気づいたら足元に先ほどいれたばかりのアイスコーヒーがぶちまけられていた。


えっと…コーヒーを入れ終わって、台に置いて、ガムシロップを入れようとしたときに手が当たって…
徐々に状況を飲み込めてきた。
とりあえず店員を呼ばなければ。

昼休みのオフィス街の混み合うコンビニで、店員の手を煩わせることに強烈な罪悪感を覚える。
レジ列の人々の目線もきつい。
床にぶちまけたコーヒーを拭いてくれる店員に「段取りが悪い」となぜか厳しい声をかける店長らしき人物もきつい。
刺されるような思いだった。

居た堪れなくなり、店員に謝罪をして店を後にした。

コーヒーマシンは店の端のほうにあったため、コーヒーがかかったのは自分だけで、他の人にかからなかったのは不幸中の幸いだったとも言える。
そして自分もズボンの裾のほうがちょっと汚れただけだったのでまだ難を逃れた。
居た堪れなくはなったものの、店員さんは「大丈夫ですあとはやっときますんで〜」と言ってくれたし、別に誰かから非難されたり怒られたりしたわけでもなく、結局、なんともないのである。


まさか自分が派手に失敗するなんて。

記録一覧 ::
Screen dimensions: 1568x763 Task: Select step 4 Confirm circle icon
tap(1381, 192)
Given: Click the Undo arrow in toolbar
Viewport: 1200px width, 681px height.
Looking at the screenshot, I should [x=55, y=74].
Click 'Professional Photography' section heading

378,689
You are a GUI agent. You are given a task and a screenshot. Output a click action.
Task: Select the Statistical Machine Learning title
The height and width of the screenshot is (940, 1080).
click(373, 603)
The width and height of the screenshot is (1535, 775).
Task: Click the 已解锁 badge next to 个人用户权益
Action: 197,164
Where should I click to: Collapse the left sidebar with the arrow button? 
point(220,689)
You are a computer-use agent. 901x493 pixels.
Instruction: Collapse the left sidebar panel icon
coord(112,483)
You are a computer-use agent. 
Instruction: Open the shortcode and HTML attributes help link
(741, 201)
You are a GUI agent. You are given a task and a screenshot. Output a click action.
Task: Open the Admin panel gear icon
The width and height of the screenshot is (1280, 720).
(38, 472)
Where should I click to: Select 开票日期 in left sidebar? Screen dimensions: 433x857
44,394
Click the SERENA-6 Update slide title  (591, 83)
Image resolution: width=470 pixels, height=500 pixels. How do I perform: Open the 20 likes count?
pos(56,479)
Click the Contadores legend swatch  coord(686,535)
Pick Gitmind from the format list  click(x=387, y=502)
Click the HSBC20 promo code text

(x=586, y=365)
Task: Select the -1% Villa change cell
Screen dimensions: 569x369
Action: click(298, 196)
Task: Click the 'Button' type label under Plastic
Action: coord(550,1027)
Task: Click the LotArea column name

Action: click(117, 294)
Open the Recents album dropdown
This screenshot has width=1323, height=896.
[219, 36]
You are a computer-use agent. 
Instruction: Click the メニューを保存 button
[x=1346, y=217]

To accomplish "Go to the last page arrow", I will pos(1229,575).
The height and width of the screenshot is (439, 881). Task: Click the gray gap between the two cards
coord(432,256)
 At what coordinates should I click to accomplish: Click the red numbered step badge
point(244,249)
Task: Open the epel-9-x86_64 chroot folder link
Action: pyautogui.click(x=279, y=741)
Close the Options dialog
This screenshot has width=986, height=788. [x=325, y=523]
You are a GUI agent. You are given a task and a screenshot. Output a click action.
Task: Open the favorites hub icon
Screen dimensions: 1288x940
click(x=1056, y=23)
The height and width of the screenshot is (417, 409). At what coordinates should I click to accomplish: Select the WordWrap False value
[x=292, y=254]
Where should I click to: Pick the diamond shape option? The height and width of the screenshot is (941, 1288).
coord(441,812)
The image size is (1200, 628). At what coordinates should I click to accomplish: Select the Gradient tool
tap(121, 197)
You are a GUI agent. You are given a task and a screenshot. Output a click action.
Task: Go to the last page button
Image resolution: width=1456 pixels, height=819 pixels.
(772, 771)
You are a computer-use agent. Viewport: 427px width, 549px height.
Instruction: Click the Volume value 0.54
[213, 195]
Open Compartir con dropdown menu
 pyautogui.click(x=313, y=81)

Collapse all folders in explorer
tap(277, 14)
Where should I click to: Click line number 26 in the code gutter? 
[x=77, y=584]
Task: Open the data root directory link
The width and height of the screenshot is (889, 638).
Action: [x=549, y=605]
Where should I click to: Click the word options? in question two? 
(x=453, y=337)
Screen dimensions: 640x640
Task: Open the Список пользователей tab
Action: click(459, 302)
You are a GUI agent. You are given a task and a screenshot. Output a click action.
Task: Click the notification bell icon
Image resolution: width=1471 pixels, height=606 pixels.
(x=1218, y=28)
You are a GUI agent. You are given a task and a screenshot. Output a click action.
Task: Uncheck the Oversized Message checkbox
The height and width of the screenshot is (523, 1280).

問題文 ::
本文をもとに、次の問いに答えよ。
1. コーヒーをこぼしたのは、いつのどんな場所のコンビニか。
2. 床を拭く店員に、店長らしき人物は何と声をかけたか。
3. コーヒーマシンは店のどのあたりにあったか。
記録はここでは使わない。

解答 ::
1. 昼休みのオフィス街の混み合うコンビニ
2. 「段取りが悪い」
3. 店の端のほう